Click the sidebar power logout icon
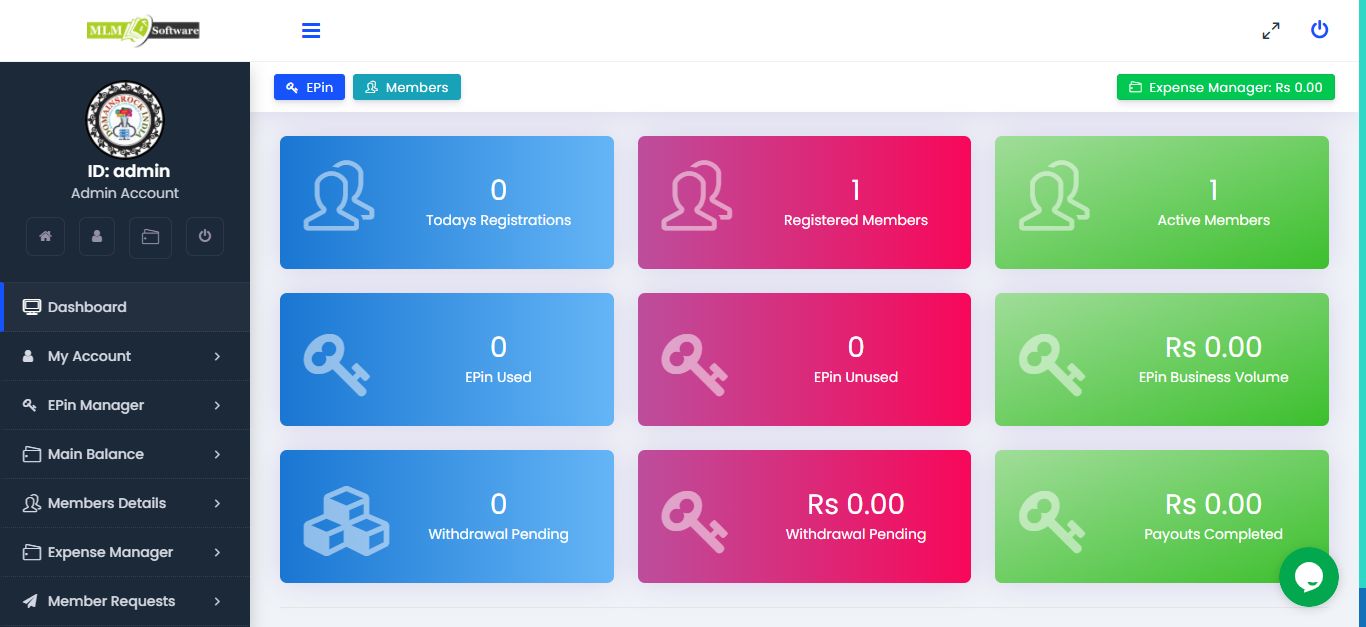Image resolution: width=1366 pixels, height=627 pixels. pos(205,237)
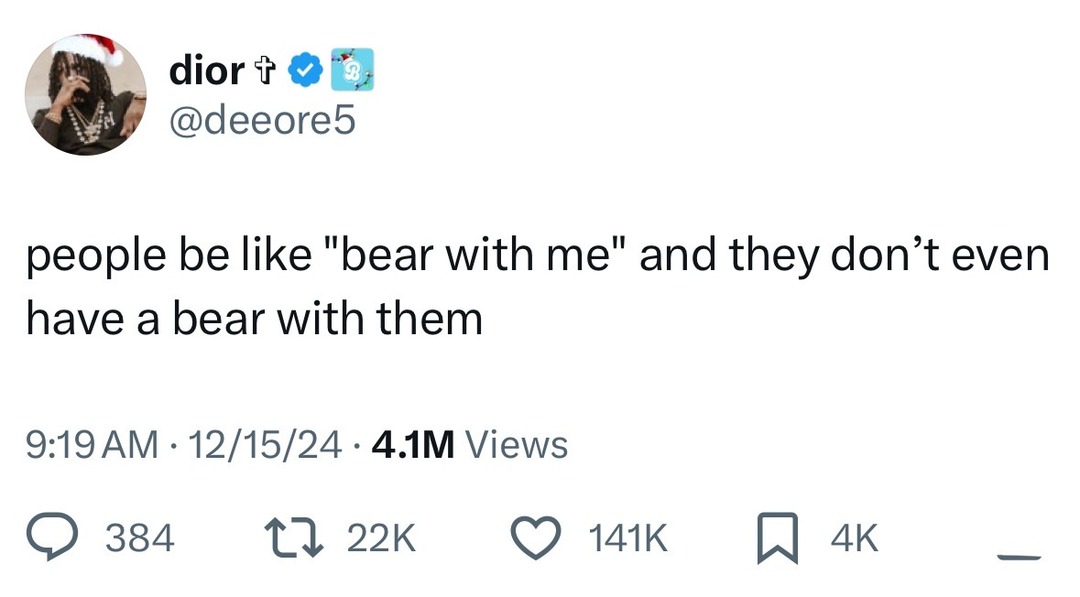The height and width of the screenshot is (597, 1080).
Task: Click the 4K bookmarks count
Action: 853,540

================================

_SET PROBLEM:_ Count the lines in the entries above that contain the string "Click", treating uppercase and lowercase letters as distinct. Reply with the number alone.

_SOLUTION FOR THIS TASK:_ 2